WORK TO DO ▸
**1.** In the Trevor Donovan biography, on what date did The CW announce that Donovan was upgraded to series regular on 90210?
**2.** Transcribe the part of the Trevor Donovan biography starting at "Life and career" and ending at "September 13, 2010.".
Start of PASSAGE
Trevor Donovan Neubauer (born October 11, 1978), known professionally as Trevor Donovan, is an American actor and model. He is best known for his role as Teddy Montgomery on the hit teen drama television series 90210.

Life and career
Donovan was born in Bishop, California, and raised in Mammoth Lakes, California. He had short stints in 2007 on the NBC daytime soap Days of Our Lives as Jeremy Horton. He had a minor role in the 2009 sci-fi film Surrogates, that of the Surrogate form of Tom Greer (Bruce Willis).

In June 2009, Donovan landed a recurring role on 90210 as Teddy Montgomery, first appearing on September 8, 2009. On May 20, 2010, The CW announced that he was upgraded to series regular. It was later reported that his character would come out as gay in the third season, which premiered on September 13, 2010.

In July 2011, it was reported that Donovan had been signed for a role in Oliver Stone's film Savages, released in July 2012. He had originally screen-tested for a character who was edited out, but after seeing Donovan's screen-test video recording, Stone wrote a part for him that was not in the original book. After 90210 ended, Donovan landed a recurring role in the third season of Melissa & Joey, a situation comedy that starred Melissa Joan Hart and Joey Lawrence as the title characters.
End of PASSAGE
Start of PROVIDED DATA
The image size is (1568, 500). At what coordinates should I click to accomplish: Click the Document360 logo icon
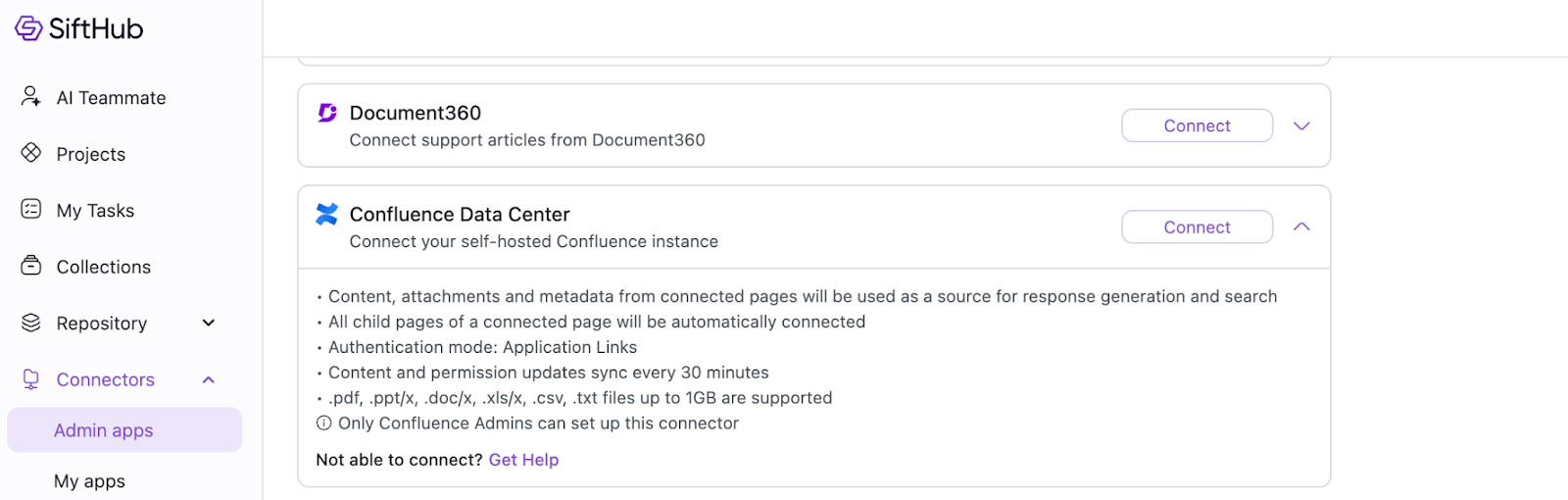(327, 113)
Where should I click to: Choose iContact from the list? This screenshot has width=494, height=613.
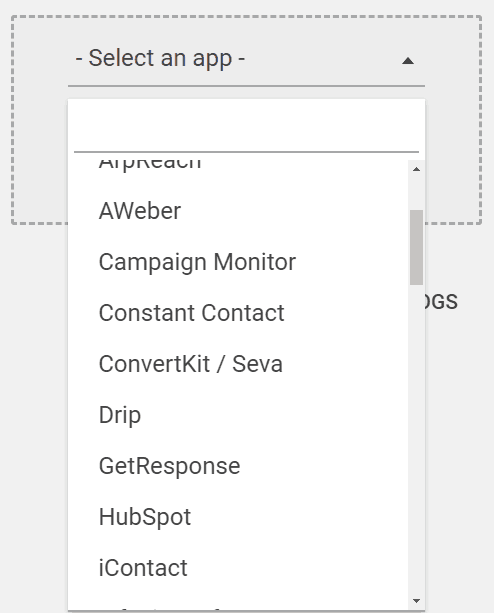[x=238, y=568]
End of PROVIDED DATA
THE REPLIES ▸
**1.** May 20, 2010

**2.**
Life and career
Donovan was born in Bishop, California, and raised in Mammoth Lakes, California. He had short stints in 2007 on the NBC daytime soap Days of Our Lives as Jeremy Horton. He had a minor role in the 2009 sci-fi film Surrogates, that of the Surrogate form of Tom Greer (Bruce Willis).

In June 2009, Donovan landed a recurring role on 90210 as Teddy Montgomery, first appearing on September 8, 2009. On May 20, 2010, The CW announced that he was upgraded to series regular. It was later reported that his character would come out as gay in the third season, which premiered on September 13, 2010.